Brian Chezum
In life, there are seminal moments that unexpectedly define the path our lives lead. So it was for Dr. Chezum when one day as a first year student, during football practice a coach asked what he was planning on taking for courses in the coming semester. Responding with uncertainty, the coach who turned out to be the chair of the economics program convinced him to take an economics course. It was during this course that Dr. Chezum first found a true passion for learning. The coach ultimately became a friend and mentor and it was this relationship that led Dr. Chezum to his chosen career as a professor of economics at a selective liberal arts college. It was his own time studying in a similar institution which led Dr. Chezum to understand that it is not what he as a professor or the student does individually but the things professors and students do together that makes the difference.

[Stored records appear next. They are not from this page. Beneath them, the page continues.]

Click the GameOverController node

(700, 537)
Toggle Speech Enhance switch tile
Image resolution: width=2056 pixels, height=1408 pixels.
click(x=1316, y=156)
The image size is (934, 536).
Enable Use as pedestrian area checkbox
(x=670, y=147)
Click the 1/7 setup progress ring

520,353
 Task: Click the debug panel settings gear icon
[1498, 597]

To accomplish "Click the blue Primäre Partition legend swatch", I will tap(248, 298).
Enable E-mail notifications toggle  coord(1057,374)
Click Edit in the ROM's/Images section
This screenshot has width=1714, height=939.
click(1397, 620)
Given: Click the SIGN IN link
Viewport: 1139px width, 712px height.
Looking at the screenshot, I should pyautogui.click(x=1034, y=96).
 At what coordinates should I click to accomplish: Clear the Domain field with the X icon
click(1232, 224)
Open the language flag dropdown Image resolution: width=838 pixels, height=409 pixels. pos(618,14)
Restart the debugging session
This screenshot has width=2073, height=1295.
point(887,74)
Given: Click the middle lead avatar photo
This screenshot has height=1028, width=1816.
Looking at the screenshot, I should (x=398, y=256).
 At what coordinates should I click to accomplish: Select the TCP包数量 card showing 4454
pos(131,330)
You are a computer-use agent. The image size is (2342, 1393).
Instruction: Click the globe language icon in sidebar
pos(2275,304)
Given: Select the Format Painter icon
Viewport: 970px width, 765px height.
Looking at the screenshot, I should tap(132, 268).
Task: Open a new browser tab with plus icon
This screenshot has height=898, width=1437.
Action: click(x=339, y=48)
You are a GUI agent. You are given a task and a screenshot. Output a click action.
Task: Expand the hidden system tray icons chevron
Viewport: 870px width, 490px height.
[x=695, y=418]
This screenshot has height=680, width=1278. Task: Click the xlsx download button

With a passion for both teaching and research, Dr. Chezum studies markets in which information conflicts between buyers and sellers exist. Consider the purchase of a used car, the seller knows the complete history of the car, how it was driven any accidents, the service record and etc. The buyer knows only that the car is for sale. This conflict between buyers and sellers has potentially severe consequences, leading the best used car to leave the market and in the extreme may cause the market to disappear. Dr. Chezum uses data generated by the thoroughbred racehorse market to examine conflicts of this nature and ask more interestingly how the market overcomes such problems.